(Saved entries)

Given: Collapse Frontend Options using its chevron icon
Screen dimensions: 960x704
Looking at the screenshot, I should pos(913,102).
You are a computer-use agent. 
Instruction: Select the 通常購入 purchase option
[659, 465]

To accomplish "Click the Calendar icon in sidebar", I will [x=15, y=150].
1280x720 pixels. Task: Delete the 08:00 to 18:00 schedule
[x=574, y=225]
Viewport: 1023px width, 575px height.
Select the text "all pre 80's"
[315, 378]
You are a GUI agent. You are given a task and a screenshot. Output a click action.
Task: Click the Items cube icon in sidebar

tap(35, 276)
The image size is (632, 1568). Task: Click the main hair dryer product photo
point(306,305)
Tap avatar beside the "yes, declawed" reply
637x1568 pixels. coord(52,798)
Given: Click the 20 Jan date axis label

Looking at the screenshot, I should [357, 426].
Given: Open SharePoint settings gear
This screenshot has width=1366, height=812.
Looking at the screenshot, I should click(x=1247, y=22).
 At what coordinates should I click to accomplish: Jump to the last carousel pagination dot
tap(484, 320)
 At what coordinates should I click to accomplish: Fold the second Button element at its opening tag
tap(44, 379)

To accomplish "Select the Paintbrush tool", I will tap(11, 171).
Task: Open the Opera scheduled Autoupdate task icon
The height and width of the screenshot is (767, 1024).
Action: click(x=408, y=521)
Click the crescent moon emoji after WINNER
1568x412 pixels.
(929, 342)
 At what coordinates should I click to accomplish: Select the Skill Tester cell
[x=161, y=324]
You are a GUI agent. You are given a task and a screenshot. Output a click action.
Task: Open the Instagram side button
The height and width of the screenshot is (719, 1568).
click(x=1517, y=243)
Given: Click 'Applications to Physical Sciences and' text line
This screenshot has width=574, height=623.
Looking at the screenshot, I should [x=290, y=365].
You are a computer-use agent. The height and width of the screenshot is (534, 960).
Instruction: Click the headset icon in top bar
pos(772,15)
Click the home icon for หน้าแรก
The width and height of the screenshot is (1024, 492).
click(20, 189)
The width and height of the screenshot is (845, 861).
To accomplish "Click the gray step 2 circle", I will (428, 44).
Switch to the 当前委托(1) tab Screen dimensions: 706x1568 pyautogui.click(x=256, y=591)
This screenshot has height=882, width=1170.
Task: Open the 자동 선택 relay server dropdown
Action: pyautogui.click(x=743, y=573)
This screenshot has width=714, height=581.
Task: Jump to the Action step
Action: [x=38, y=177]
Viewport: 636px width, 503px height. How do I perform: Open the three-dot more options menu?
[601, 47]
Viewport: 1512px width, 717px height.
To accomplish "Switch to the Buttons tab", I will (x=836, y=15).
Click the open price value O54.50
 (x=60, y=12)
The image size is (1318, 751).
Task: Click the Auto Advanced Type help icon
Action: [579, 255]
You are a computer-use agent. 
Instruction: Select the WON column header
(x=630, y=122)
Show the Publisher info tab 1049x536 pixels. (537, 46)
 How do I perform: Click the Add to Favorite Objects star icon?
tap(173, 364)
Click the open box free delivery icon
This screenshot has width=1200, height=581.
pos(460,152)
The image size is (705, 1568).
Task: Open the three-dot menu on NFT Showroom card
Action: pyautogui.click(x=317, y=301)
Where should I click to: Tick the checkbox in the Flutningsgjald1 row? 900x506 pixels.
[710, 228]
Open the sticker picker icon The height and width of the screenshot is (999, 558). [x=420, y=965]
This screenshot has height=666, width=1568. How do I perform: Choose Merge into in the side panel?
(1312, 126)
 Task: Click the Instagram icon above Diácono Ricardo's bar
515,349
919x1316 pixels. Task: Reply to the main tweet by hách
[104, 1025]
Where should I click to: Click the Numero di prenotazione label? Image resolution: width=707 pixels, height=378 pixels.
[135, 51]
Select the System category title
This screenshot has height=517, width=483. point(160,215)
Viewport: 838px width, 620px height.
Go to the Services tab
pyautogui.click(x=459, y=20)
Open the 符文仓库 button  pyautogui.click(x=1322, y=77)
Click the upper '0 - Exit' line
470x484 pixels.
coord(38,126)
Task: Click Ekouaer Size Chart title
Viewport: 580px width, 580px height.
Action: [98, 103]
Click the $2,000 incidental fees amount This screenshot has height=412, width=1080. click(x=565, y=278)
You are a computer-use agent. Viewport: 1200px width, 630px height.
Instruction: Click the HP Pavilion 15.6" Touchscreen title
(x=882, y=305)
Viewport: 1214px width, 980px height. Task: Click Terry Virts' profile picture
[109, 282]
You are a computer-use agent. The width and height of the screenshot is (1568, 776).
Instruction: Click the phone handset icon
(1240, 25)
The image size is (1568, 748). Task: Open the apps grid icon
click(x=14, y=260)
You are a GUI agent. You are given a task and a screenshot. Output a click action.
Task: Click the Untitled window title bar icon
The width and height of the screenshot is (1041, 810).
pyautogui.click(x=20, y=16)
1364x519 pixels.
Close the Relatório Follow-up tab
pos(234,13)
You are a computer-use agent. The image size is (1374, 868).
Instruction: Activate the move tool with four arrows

- TASK TO CARRY OUT: Please report all lines in the entries where "tool" appears.

- OUTPUT BELOW:
To accomplish "Select the Paintbrush tool", I will tap(11, 171).
Instruction: Activate the move tool with four arrows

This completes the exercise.